_Teks Bacaan_
--
KPU sempat memprediksi potensi konflik pilkada 2018 meningkat dibanding tahun 2017. Polri telah telah memetakan 171 titik rawan konflik terkait penyelenggaraan Pilkada Serentak 2018 dan Pemilu 2019. Daerah yang dinilai paling rawan konflik pada Pilkada 2018 antara lain Jawa Barat, Papua, dan Kalimantan Barat.

Scannell (2010) memaparkan bahwa konflik adalah suatu hal alami dan normal yang timbul karena perbedaan persepsi, tujuan atau nilai dalam sekelompok individu. Konflik berjalan mulai dari tahap diskusi. Jika masing-masing pihak mau menang sendiri, maka proses berlanjut ke tahap polarisasi. Perkembangan selanjutnya jika tidak ada lagi obyektivitas, maka konflik memasuki tahap segregasi (saling menjauh, putus komunikasi). Terakhir dan paling berbahaya jika segregasi tidak bisa ditangani secara baik, maka konflik memasuki tahap destruktif.

Elemen kontestan, baik tim sukses calon kepala daerah maupun partai politik merupakan garda terdepan dalam perjuangan. Kerawanan dapat diantisipasi dengan memahami peta jaringan dan pergerakan yang meraka lakukan. Semakin rinci informasi yang dimiliki akan semakin memudahkan upaya antisipasi sekaligus resolusi jika konflik terjadi.
--
_Data Mentah_
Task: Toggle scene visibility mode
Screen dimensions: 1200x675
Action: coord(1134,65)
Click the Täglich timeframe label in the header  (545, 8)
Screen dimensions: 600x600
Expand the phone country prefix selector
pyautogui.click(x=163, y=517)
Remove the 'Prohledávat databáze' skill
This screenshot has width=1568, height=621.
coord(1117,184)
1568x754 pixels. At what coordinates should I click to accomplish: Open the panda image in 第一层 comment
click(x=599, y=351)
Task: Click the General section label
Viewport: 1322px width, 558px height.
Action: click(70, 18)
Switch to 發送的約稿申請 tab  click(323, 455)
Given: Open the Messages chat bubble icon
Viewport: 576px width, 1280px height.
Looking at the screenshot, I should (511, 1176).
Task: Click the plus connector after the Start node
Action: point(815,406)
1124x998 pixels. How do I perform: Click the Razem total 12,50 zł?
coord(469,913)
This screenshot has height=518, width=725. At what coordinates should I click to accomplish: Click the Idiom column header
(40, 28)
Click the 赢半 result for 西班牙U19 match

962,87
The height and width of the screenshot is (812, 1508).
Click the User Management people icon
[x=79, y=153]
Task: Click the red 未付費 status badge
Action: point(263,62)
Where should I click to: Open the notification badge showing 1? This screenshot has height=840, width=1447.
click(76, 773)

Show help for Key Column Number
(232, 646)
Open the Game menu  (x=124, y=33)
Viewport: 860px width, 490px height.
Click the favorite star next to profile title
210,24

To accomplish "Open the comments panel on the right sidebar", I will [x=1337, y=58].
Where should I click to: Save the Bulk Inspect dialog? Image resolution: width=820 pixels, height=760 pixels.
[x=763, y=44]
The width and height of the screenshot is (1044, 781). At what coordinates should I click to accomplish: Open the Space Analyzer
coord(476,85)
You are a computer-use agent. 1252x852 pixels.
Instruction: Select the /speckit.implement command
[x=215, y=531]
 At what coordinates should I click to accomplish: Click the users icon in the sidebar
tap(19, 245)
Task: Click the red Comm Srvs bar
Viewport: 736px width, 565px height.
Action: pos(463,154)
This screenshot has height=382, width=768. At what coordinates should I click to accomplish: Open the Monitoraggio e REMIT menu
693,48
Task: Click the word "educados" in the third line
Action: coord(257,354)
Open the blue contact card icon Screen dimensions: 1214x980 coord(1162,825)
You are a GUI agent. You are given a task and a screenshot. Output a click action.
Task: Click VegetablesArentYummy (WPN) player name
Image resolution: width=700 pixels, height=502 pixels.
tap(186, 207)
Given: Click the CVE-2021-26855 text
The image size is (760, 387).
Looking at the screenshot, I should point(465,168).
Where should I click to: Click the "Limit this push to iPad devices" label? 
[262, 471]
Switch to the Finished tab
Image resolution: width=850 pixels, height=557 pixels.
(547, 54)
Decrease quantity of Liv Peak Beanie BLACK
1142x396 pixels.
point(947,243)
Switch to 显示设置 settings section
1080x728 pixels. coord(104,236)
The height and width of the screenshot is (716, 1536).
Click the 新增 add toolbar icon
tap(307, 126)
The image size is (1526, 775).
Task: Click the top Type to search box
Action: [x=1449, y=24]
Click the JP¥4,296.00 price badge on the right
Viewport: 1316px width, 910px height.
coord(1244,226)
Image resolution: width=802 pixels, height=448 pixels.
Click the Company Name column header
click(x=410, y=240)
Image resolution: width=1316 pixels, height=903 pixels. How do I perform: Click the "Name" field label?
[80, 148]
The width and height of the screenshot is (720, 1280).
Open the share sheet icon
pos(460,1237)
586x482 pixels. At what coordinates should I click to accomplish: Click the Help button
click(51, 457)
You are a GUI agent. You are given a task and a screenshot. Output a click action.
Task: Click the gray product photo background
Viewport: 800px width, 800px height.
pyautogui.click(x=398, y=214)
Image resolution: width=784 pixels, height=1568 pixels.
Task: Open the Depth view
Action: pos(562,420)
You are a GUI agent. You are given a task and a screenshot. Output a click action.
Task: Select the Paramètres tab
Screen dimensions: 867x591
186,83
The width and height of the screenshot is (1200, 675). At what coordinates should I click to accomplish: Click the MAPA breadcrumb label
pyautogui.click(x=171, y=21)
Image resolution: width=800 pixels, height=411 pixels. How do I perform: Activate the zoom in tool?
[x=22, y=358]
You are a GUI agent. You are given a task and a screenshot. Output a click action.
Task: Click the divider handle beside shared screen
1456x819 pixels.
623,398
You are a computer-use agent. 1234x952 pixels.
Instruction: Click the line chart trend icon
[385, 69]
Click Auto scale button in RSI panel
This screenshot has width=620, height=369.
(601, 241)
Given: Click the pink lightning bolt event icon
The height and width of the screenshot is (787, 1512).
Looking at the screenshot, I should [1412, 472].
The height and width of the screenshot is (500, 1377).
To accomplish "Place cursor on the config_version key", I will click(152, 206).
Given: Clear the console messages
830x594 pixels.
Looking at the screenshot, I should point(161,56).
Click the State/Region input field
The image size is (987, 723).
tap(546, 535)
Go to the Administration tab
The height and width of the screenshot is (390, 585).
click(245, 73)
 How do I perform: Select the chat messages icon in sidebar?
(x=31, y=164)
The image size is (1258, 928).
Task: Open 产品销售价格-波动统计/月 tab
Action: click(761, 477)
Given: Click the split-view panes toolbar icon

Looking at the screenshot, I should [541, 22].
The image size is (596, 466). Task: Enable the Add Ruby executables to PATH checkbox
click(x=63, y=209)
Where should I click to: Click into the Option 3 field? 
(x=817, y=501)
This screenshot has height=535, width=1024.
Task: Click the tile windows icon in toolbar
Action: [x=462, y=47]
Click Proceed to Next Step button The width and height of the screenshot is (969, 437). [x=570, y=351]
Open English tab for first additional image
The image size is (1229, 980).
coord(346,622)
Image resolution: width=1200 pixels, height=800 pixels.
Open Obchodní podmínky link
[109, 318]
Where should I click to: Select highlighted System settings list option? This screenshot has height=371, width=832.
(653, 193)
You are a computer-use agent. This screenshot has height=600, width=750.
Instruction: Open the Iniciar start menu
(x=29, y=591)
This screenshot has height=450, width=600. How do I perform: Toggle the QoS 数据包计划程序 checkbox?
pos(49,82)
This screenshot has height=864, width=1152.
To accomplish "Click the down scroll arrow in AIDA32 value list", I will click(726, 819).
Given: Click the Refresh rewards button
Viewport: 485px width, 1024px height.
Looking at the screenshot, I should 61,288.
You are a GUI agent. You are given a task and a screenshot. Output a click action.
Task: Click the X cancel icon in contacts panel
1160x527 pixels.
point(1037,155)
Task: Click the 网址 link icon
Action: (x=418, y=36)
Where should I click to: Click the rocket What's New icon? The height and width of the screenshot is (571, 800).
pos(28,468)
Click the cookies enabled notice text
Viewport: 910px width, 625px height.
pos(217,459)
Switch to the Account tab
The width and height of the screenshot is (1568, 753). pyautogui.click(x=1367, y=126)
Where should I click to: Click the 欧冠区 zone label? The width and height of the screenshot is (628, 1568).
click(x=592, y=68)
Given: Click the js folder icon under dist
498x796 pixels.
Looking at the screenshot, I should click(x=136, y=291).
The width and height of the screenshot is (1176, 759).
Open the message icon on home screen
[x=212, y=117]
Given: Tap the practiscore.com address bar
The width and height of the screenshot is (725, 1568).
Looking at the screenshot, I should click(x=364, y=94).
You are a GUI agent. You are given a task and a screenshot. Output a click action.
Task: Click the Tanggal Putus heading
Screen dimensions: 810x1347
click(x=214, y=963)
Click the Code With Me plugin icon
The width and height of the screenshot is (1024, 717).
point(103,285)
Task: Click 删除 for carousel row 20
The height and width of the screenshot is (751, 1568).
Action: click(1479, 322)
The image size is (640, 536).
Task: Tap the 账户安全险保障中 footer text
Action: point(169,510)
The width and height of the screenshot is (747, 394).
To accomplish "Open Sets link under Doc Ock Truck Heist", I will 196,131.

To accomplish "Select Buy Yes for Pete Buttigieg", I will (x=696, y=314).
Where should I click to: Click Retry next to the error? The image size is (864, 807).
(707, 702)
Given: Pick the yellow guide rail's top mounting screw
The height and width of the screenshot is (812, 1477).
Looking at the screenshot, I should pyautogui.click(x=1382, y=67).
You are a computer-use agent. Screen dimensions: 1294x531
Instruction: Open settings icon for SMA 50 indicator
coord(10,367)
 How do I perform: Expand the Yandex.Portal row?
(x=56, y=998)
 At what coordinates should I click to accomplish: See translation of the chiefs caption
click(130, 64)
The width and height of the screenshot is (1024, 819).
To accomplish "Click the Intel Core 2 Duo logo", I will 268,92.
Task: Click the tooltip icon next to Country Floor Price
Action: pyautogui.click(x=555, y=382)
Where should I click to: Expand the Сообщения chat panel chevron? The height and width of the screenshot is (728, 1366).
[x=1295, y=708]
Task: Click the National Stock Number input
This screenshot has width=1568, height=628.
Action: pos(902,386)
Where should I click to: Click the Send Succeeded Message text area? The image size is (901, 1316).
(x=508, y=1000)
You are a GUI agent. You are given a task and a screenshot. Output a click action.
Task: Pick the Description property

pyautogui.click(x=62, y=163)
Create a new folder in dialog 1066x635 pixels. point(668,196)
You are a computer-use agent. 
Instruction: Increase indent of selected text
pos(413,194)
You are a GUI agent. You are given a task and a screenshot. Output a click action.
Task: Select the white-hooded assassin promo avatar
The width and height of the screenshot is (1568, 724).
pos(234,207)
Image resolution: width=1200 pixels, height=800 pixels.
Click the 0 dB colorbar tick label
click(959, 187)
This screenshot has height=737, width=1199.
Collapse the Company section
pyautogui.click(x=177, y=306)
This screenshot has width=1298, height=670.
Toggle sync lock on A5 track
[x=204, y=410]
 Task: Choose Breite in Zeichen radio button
--
_Kerjakan Berikut Ini_
- 1) Sebutkan semua tahap konflik menurut Scannell (2010) dalam teks tentang konflik pilkada, berurutan dari awal sampai akhir.
- 2) Menurut teks tentang konflik pilkada, berapa titik rawan konflik yang sudah dipetakan Polri?
- 3) Teruskan teks tentang konflik pilkada mulai setelah kalimat terakhirnya.

_Kunci Jawaban_
- 1) Diskusi, polarisasi, segregasi, dan destruktif.

- 2) 171 titik rawan konflik.

- 3)
Menuju Damai

Gesekan di lapangan adalah keniscayaan, tetapi tidak semestinya melebar menjadi konflik destruktif yang merusak kedamaian. Hal ini menuntut dilakukannya manajemen dalam rangka mengatasi atau resolusi konflik hingga tercipta Pilkada yang damai. Galtung (2003) menguraikan bahwa perdamaian terwujud dengan diagnosis, prognosis, dan terapi yang tepat. Kekeliruan dalam melakukan diagnosis membawa akibat kekeliruan dalam melakukan prognosis termasuk terapi yang akan dilakukan.

Produk hukum yang berkaitan dengan konflik sosial adalah Undang-Undang Nomor 7 Tahun 2012 tentang Penanganan Konflik Sosial. UU ini mengatur tentang tata cara menangani konflik sosial dengan pencegahan, penghentian konflik dan penanganan pascakonflik.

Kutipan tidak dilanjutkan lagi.